DIRECTIONS:
Copy the material below word for word, beginning at the line that contains "The width and height of the screenshot is (263, 156)." and ending after the line that contains "Select the Move".
►
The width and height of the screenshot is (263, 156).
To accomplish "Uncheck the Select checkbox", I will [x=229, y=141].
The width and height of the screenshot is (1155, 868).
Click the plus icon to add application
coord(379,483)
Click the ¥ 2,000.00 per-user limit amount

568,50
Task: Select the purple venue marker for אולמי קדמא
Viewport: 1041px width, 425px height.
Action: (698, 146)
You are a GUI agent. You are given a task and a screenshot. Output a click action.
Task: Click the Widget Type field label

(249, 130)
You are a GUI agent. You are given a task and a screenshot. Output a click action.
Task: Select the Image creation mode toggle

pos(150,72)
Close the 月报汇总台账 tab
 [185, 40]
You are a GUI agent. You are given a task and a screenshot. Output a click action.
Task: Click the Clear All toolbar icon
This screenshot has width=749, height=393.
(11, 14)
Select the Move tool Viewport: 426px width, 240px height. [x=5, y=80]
◄
►
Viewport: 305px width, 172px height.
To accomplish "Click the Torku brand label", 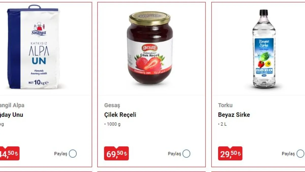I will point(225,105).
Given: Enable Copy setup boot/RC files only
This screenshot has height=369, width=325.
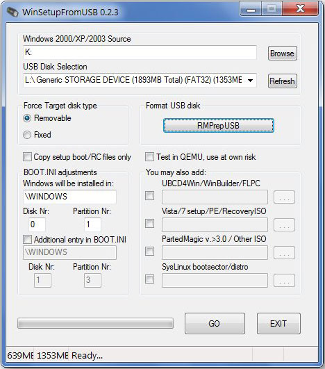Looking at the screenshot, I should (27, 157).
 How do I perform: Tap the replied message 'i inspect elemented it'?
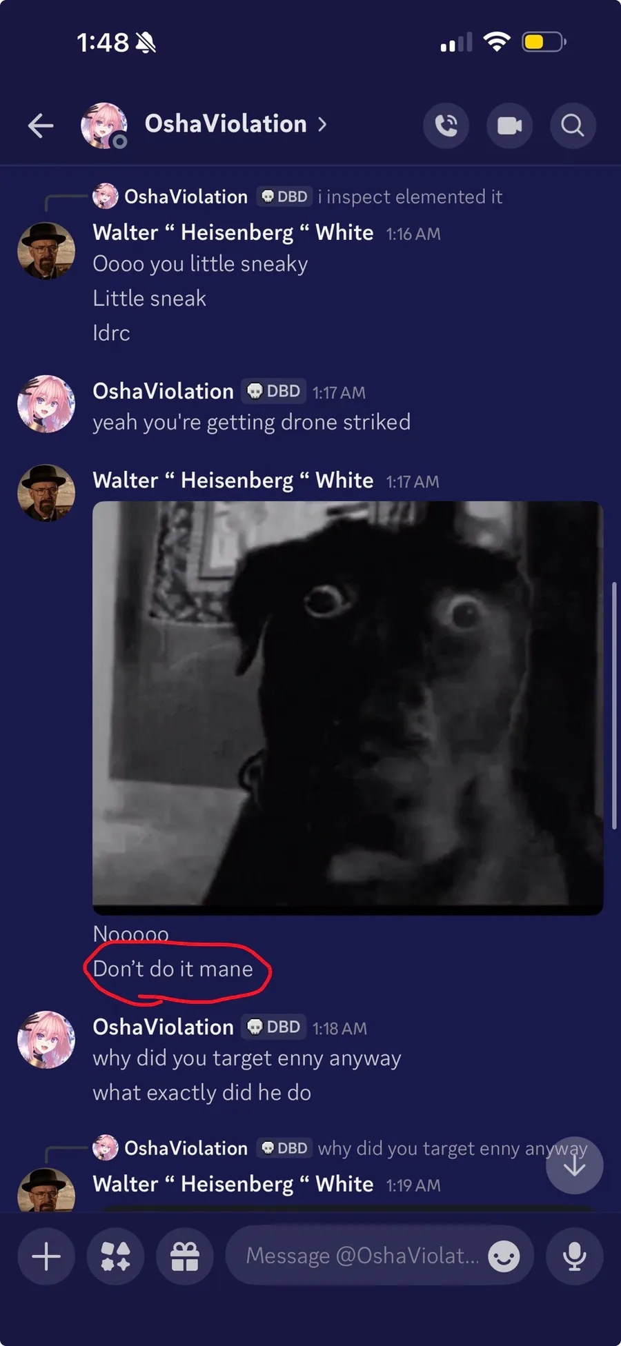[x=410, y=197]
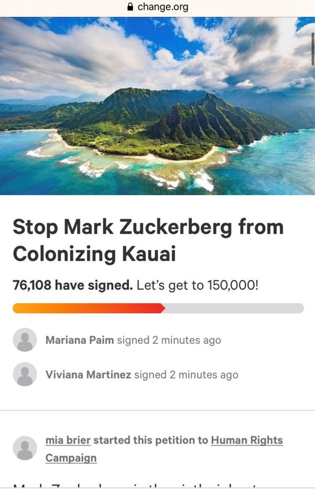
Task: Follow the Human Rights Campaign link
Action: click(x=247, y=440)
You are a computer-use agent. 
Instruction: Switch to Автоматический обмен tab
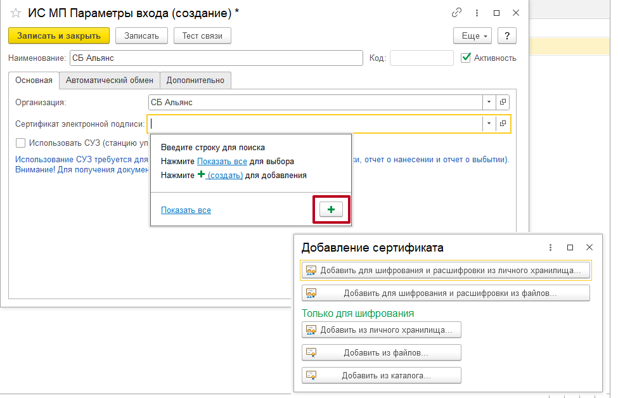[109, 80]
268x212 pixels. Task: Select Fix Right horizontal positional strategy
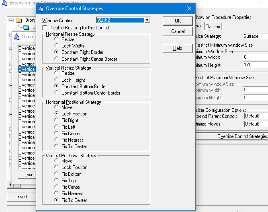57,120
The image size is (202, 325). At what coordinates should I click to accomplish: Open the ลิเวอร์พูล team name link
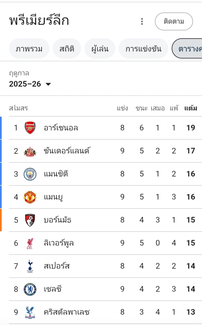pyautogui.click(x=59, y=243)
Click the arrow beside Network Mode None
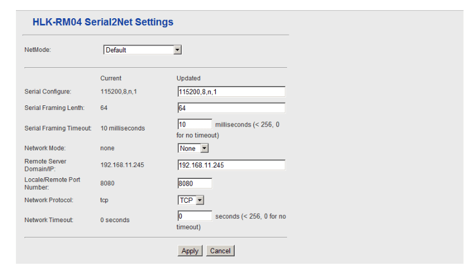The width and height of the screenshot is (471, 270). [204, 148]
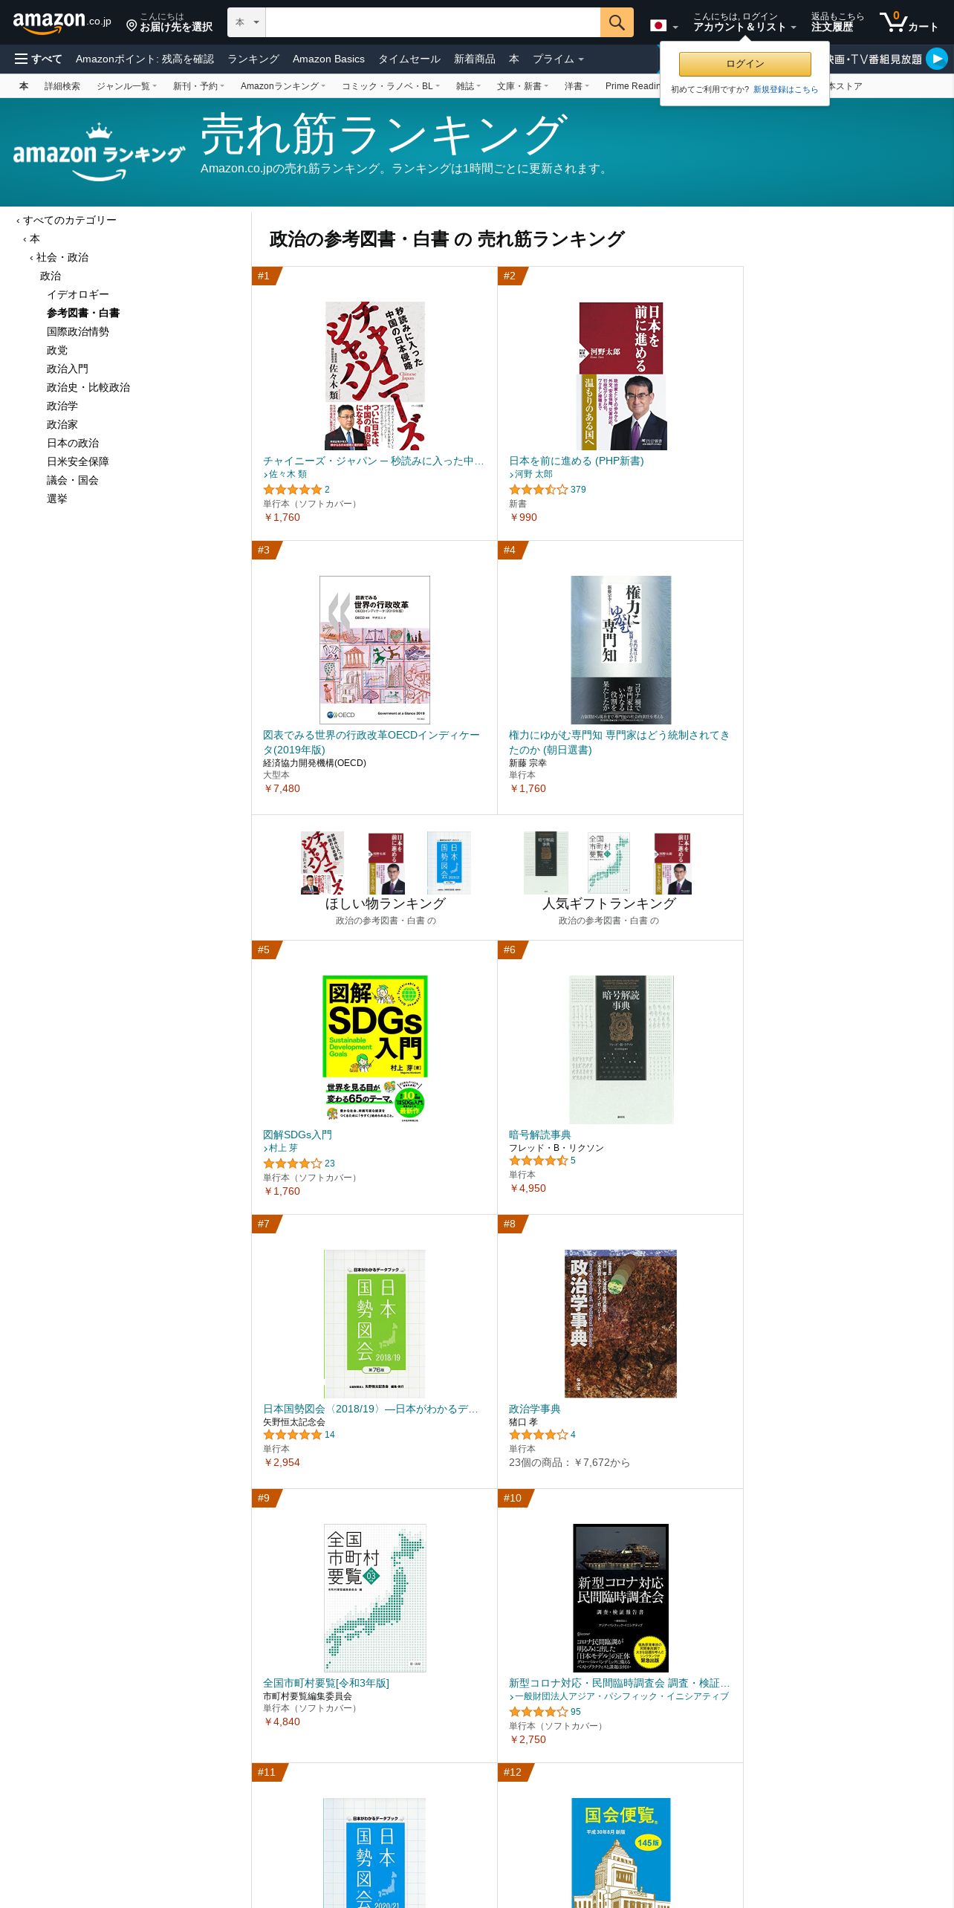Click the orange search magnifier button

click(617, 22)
◄
THE ANSWER:
The width and height of the screenshot is (263, 156).
To accomplish "Uncheck the Select checkbox", I will [x=229, y=141].
The width and height of the screenshot is (1155, 868).
Click the plus icon to add application
coord(379,483)
Click the ¥ 2,000.00 per-user limit amount

568,50
Task: Select the purple venue marker for אולמי קדמא
Viewport: 1041px width, 425px height.
Action: (698, 146)
You are a GUI agent. You are given a task and a screenshot. Output a click action.
Task: Click the Widget Type field label

(249, 130)
You are a GUI agent. You are given a task and a screenshot. Output a click action.
Task: Select the Image creation mode toggle

pos(150,72)
Close the 月报汇总台账 tab
 [185, 40]
You are a GUI agent. You are given a task and a screenshot. Output a click action.
Task: Click the Clear All toolbar icon
This screenshot has width=749, height=393.
(11, 14)
Select the Move tool Viewport: 426px width, 240px height. [x=5, y=80]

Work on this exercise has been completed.